Jack Smith was unanimously reversed before by the U.S. Supreme Court over his contrived and overzealous prosecution of the Republican governor of Virginia, Bob McDonnell. That decision came too late to save McDonnell, whose promising career was derailed by Democrats misusing prosecutorial power against Republicans.
Monday night in Georgia, Democrats launched yet another political prosecution of Trump. Tacked onto this indictment by the Democrat-controlled county were 18 other Republicans as defendants, illustrating how this is about politics rather than law.
Democratic allies of President Joe Biden have piled up a string of 91 bogus felony charges against their Republican opponent, Donald Trump. That's in addition to dozens of similarly contrived charges against lawyers, colleagues, and supporters of the leading Republican candidate.
This unprecedented abuse of the legal system for political ends, a process known as lawfare, presents an existential crisis for "democracy in America," to quote the title of Alexis de Tocqueville's famous book. Previous generations of Americans met their challenges with our Constitution mostly intact, but this abuse of prosecutorial power threatens our Republic.
Democrats like to recite the mantra that "no person is above the law," but the Supreme Court has long held that the president is effectively immune from oppressive legal harassment during his term of office. Prosecutions can be so demanding and distracting that no president should be expected to discharge the duties of that high office while under the thumb of a judge.
The leading candidate for president has been ensnared in a judicial process controlled by his political enemies. This unprecedented crisis requires extending the well-established immunity of the president to candidates for that office, such that the American people remain free to select our next president in a free and fair election.
Ignoring that, last Friday the Democrat-appointed judge presiding over Smith's persecution of Trump in D.C. threatened him with censorship and an accelerated trial if Trump speaks out freely. The pretext for this censorship is to protect the jury pool, which is absurd because that group voted 95% against Trump in 2020.
The D.C. culture is the most hostile in our country to free speech, particularly criticism of its federal officials in the media. Judges and others there constantly obsess with the media and are notoriously opposed to the First Amendment rights that allow mockery of them.
Early Monday Trump posted on TruthSocial that the Obama-appointed Judge Tanya Chutkan, who presides over his case in D.C., is biased against him as reflected by her comment in court last year while punishing a Trump supporter. "It's a blind loyalty to one person who, by the way, remains free to this day," Judge Chutkan declared then.
The inference from her lashing out against Trump because he "remains free to this day" is that she thinks Trump should be imprisoned as his supporters have been.

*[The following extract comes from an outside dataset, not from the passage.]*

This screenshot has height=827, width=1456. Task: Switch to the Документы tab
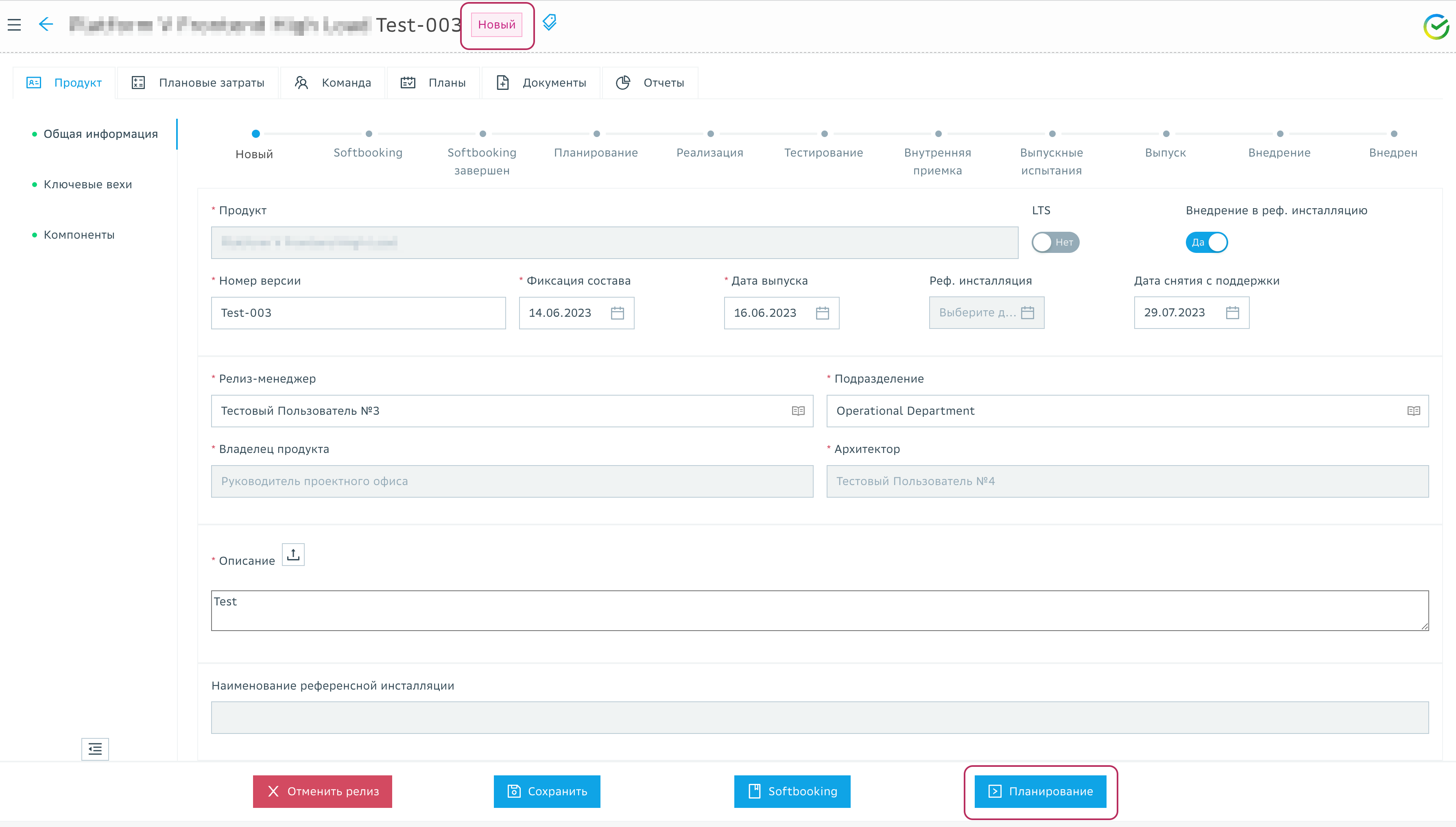(541, 83)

That's bias, to say the least and not the appearance of impartiality required by federal law.
The liberal goal of gagging Trump overlooks that the American people have their own First Amendment right to hear what Trump has to say. He's the front-runner for president, and there is no free speech right more important than that of voters to hear the views of our future president.
Yet Judge Chutkan declared at a hearing Friday that "the fact that the defendant is engaged in a political campaign is not going to allow him any greater or lesser latitude than any defendant in a criminal case." Ignoring the First Amendment right of Americans to hear from Trump, the judge said he "is going to have restrictions like every single other defendant."

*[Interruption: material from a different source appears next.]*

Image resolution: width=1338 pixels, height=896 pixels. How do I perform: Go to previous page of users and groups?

Thousands gave Trump a hero's welcome when he arrived on Saturday at the Iowa State Fair in Des Moines, an essential part of presidential campaigns. Accompanying Trump was an overwhelming cast of endorsing congressmen, including Reps. Gus Bilirakis, Byron Donalds, Matt Gaetz, Carlos Gimenez, Brian Mast, Cory Mills, Anna Paulina Luna, Greg Steube and Mike Waltz.
House Republicans should consider serving a subpoena on any judge or prosecutor who attempts to wrongly censor Trump while he campaigns. Rep. Jim Jordan has this subpoena power as chairman of the House Judiciary Committee, as do other Republican committee chairmen who should make this crisis their top priority now.
Federal judges and prosecutors take an oath to abide by the U.S. Constitution, which includes several protections against muzzling Trump. The Qualifications Clause prohibits adding any new conditions on a candidate becoming president, while the First Amendment protects the right of a candidate to speak freely and the right of the American people to hear whatever he has to say.
The aphorism that no one is above the law applies against prosecutors and federal judges, too. Defiance of a congressional subpoena by a judge can result in contempt and, for federal judges and prosecutors, impeachment.